I've completely run out of ideas...  Please help!  Incidentally, I have two servers on the same network (one for web, one for mail) and both are identical, one is an rsync server and both are updated exactly the same (so both have the same versions of everything installed)...  One works...  One doesn't...

Thanks,

Pobster

----------

## Xanadu

 *Pobtastic wrote:*   

> I have two servers on the same network (one for web, one for mail) and both are identical, one is an rsync server and both are updated exactly the same (so both have the same versions of everything installed)...  One works...  One doesn't...

 

Well, the very first thing I think is most ISPs these days don't like their customers running their own services.  I'm only assuming that you're on BT (but I don't know enough about the ISPs on your side of The Pond  :Smile:  ).  Has BT recently made any changes to their Customers Running Servers part of their TOS?  

Also, which of the two machines running web services IS ABLE to resolve names?  The one running mail or the one running apache (I assume)?  

It may just be my paranoid American mind, but, I can see an ISP stop allowing certain machines to stop being able to resolve names in a way to get a message to you to turn the stuff off AND/OR so the service won't work and thus be less of a "risk" in their netblock.

I dunno, though.  I'm a little bit just guess here, but...

M.

----------

## Pobtastic

Hiya, thanks for replying.  It's the mail server which can't resolve names but I don't think it's anything to do with which servers I'm running as they've both got apache and postfix configured and running so I can switch between servers when one or the other goes down.  Don't forget, ping works fine on one but not on the other...  So I'm thinking it's unlikely to be either ISP or server related as they're both sat next to each other on my router - it's got to be some stupid configuration thing that I've messed up...  I just can't find where...

Pobster

edit:  I use Nildram btw, but I'm sure the issue isn't with them seeing as one server is fine?

**Given request 1:** In the thread, which of the two servers is unable to resolve names?
**Given request 2:** Rewrite the thread from "It may just" up to and including "in their netblock.", switching "paranoid" to "cautious".

**Information shown:**
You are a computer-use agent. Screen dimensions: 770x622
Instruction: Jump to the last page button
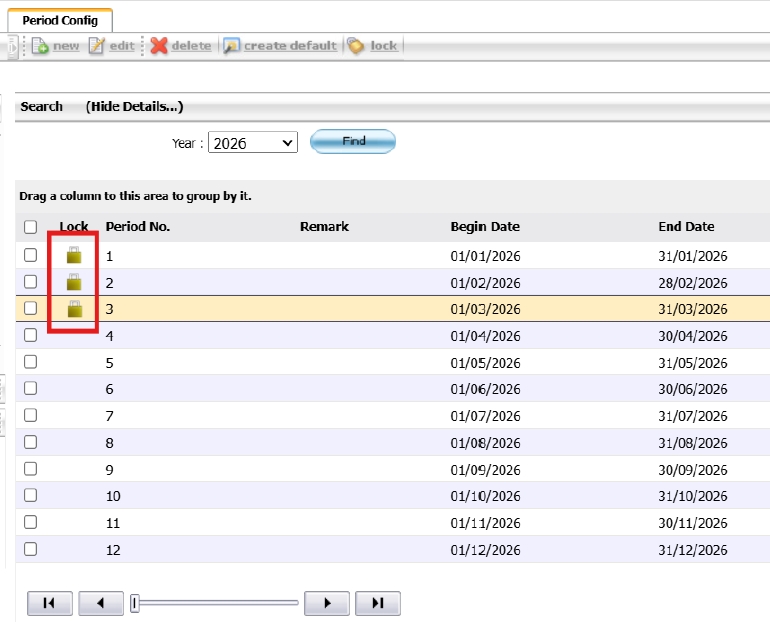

**Task result 1:** The mail server.

**Task result 2:**
It may just be my cautious American mind, but, I can see an ISP stop allowing certain machines to stop being able to resolve names in a way to get a message to you to turn the stuff off AND/OR so the service won't work and thus be less of a "risk" in their netblock.